▶ [Selected text]:
______

Silver Core general education requirements
Students must complete the following 24 minimum credits of specific general education course requirements. All courses meeting these general education requirements must be verified by the Core Curriculum Board, and student learning outcomes must be assessed.
The core general education requirements will build a foundation for the objectives in Silver Vein I and satisfy the objectives in Silver Vein II. Discipline-specific competency should be further developed for the objectives in Silver Vein I within the major, and these objectives will also be integrated into the core capstone course.
Review all Silver Core objectives
Core writing and math (6 credits): NSHE requires students to complete ENG 102 and at least three credits of an approved college math course. These two courses may require additional prerequisites, and majors may specify which college math course is required for their students. These two courses will build a foundation for the three objectives in Silver Vein I.

______

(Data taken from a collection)
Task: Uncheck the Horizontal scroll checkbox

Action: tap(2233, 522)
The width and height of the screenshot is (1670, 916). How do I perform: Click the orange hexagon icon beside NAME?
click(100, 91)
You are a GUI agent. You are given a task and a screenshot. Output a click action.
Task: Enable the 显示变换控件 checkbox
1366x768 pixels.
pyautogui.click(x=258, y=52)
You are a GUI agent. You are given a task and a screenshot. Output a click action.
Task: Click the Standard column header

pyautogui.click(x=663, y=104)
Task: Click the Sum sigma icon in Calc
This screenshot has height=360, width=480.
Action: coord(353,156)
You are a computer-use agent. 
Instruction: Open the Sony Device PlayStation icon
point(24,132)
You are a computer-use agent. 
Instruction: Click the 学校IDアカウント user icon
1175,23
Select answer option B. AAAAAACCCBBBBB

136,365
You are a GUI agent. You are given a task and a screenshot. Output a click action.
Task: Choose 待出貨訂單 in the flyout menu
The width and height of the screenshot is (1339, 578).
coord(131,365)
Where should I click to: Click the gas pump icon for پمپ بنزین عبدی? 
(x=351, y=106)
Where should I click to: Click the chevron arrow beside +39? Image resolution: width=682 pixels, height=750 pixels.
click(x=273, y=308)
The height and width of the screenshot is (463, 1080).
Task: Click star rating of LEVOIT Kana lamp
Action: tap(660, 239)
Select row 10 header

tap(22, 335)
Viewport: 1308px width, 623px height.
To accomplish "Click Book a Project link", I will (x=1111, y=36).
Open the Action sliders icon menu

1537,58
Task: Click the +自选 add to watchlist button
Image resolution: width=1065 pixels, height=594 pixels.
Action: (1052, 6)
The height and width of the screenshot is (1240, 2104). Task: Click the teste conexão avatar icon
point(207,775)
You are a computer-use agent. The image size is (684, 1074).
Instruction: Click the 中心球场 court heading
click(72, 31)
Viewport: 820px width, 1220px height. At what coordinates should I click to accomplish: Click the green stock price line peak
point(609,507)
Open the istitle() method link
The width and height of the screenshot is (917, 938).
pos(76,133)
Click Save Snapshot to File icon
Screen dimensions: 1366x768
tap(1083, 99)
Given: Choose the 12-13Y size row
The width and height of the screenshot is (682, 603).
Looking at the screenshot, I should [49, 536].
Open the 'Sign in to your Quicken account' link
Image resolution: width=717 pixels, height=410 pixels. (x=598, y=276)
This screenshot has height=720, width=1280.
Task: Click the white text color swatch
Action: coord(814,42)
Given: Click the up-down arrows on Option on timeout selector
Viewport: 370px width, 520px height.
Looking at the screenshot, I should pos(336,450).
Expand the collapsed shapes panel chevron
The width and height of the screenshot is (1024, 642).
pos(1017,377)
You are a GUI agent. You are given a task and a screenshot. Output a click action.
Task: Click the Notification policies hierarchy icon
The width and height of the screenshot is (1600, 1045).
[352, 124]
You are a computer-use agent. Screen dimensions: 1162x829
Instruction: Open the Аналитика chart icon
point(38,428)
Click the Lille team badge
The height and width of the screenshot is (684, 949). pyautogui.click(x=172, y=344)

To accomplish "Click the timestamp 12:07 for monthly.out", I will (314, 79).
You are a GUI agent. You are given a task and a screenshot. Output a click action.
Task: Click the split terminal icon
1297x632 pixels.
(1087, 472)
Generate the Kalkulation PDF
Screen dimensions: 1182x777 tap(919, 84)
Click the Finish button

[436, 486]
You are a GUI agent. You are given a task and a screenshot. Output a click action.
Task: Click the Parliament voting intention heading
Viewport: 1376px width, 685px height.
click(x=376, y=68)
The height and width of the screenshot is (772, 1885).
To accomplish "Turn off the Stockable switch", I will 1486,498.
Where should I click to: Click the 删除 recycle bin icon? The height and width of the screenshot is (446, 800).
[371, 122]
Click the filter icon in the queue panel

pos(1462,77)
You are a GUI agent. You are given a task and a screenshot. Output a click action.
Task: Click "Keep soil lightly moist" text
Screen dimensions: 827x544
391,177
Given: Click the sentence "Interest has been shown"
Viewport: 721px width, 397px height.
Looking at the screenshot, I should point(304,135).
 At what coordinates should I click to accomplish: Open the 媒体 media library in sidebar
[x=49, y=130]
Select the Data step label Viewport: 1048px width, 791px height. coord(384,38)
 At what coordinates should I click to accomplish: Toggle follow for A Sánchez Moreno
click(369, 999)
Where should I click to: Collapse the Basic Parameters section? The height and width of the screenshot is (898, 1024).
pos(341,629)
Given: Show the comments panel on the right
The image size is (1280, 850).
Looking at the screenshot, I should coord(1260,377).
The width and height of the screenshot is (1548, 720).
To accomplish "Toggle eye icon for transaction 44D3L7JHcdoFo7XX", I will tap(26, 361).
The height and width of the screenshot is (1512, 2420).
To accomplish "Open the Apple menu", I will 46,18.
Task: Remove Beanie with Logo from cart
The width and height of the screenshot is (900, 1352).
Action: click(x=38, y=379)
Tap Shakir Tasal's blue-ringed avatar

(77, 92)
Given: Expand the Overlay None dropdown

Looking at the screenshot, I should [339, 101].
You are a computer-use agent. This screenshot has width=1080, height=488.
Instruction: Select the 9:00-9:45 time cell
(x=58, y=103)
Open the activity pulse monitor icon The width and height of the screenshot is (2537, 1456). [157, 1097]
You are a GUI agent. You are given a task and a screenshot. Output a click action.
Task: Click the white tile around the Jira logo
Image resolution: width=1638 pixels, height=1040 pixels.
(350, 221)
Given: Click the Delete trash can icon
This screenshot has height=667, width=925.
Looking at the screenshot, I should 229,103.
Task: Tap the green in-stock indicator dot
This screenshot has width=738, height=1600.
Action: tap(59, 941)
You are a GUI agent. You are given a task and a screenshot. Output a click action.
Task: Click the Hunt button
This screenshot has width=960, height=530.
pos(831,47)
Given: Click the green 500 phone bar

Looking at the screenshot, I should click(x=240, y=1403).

______

▶ [Requirements]:
[A] In the Silver Core requirements text, write out the passage starting at "The core general" and ending at "core capstone course.", swapping "capstone" for "culminating".
[B] List every distinct name in the Silver Core requirements text that begins with the word "Silver".
The rows are not needed for anything here.

▶ [Expected results]:
[A]
The core general education requirements will build a foundation for the objectives in Silver Vein I and satisfy the objectives in Silver Vein II. Discipline-specific competency should be further developed for the objectives in Silver Vein I within the major, and these objectives will also be integrated into the core culminating course.

[B] Silver Core, Silver Vein I, Silver Vein II